磷酸铵镁（MgNH₄PO₄·6H₂O）是污水处理管道中易生成的一种含磷管道堵塞物，为研究其对甲烷/煤尘复合爆炸的抑制效果，对磷酸铵镁晶体颗粒进行机械化学改性，制备了分散性良好的磷酸铵镁粉体（S-MAP），并用改进的哈特曼火焰传播实验系统研究了不同质量分数（20%、40%、60%、80%）的S-MAP对甲烷/煤尘复合爆炸火焰传播的抑制效果。实验结果表明：S-MAP的加入可以显著降低火焰传播速度、高度和亮度；随着S-MAP质量分数的提高，火焰传播高度由高于900 mm降低至134 mm，火焰传播平均速度由8.76 mm/ms降低至0.51 mm/ms；当S-MAP质量分数达到80%时，整个火焰传播过程只呈现微小火焰，可抑制住火焰的传播；抑爆机理方面，S-MAP分解能够吸收大量的热量起冷却作用，热分解产生的中间体能够吸附爆炸自由基以阻断爆炸链反应起吸附爆炸自由基作用，热分解产物能够稀释爆炸空间内氧气和可燃气体的浓度，同时热分解产物能够吸附在煤尘表面而隔绝氧气和热量的传递起窒息作用，三者的耦合效应抑制了甲烷/煤尘爆炸火焰的传播过程。

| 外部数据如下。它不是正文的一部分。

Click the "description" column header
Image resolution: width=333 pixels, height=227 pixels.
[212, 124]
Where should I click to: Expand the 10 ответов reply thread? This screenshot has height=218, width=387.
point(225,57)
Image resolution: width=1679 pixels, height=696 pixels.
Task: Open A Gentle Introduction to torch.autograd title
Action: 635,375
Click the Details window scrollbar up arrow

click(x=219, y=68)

Magnesium ammonium phosphate (MgNH₄PO₄·6H₂O) is a phosphorus-containing blockage commonly found in sewage treatment pipelines. In order to study its suppression effect on the methane/coal dust composite explosion, magnesium ammonium phosphate was subjected to mechanized chemical modification to prepare well-dispersed magnesium ammonium phosphate powder (S-MAP). The improved Hartmann flame propagation system was used to investigate the suppression effect of different mass fractions of S-MAP(20%, 40%, 60%, 80%）on the flame propagation of the methane/coal dust composite explosion. The experimental results indicate that the addition of S-MAP can significantly reduce flame propagation speed, height, and brightness. With the increase of S-MAP addition ratio, the flame propagation height decreased from over 900 mm to 134 mm, and the average flame propagation speed decreased from 8.76 mm/ms to 0.51 mm/s. When the S-MAP addition ratio reached 80%, the entire flame propagation process only presented small flames, which could suppress the propagation of flames; in terms of explosion suppression mechanism, S-MAP decomposition can absorb a large amount of heat, thereby exerting a cooling effect. The intermediate produced by thermal decomposition of S-MAP can adsorb explosion free radicals to block the explosion chain reaction, thereby exerting the effect of adsorbing explosive free radicals. The thermal decomposition products of S-MAP can dilute the concentration of oxygen and combustible gases in the explosion space, and at the same time, the thermal decomposition products can adsorb on the surface of coal dust to isolate the transfer of oxygen and heat, thereby exerting a suffocating effect. The coupling effect of the three suppresses the propagation process of methane/coal dust explosion flames.